Exercise instructions:
The answer is a number and nothing else: the count of lines in these entries containing the word "Click".

----------------

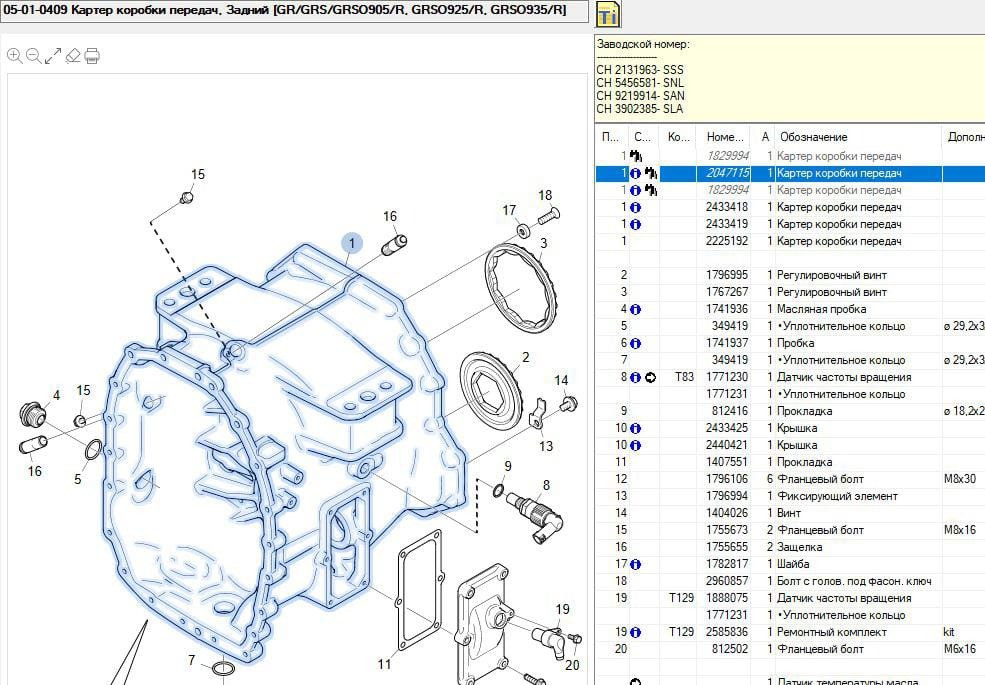Fit diagram to window with arrows icon

[53, 55]
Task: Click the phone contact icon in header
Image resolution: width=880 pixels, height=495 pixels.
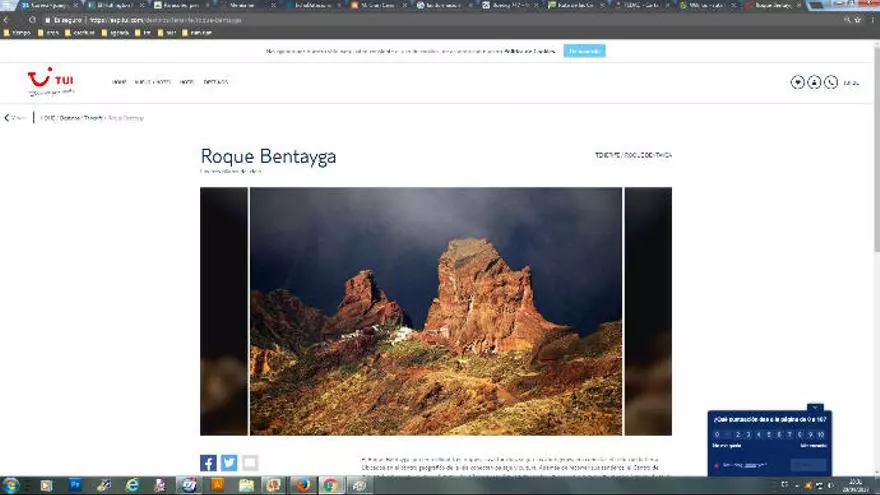Action: 830,82
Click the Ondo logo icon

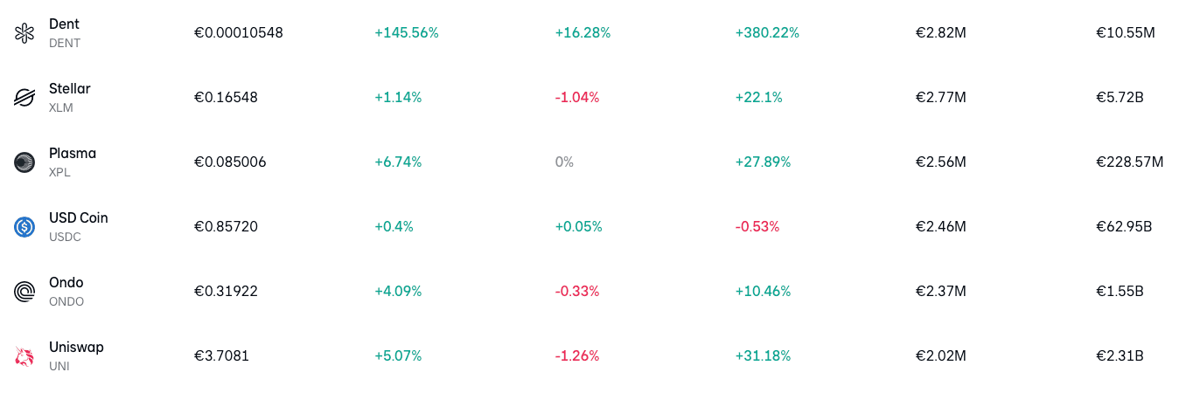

----------------

Output:
2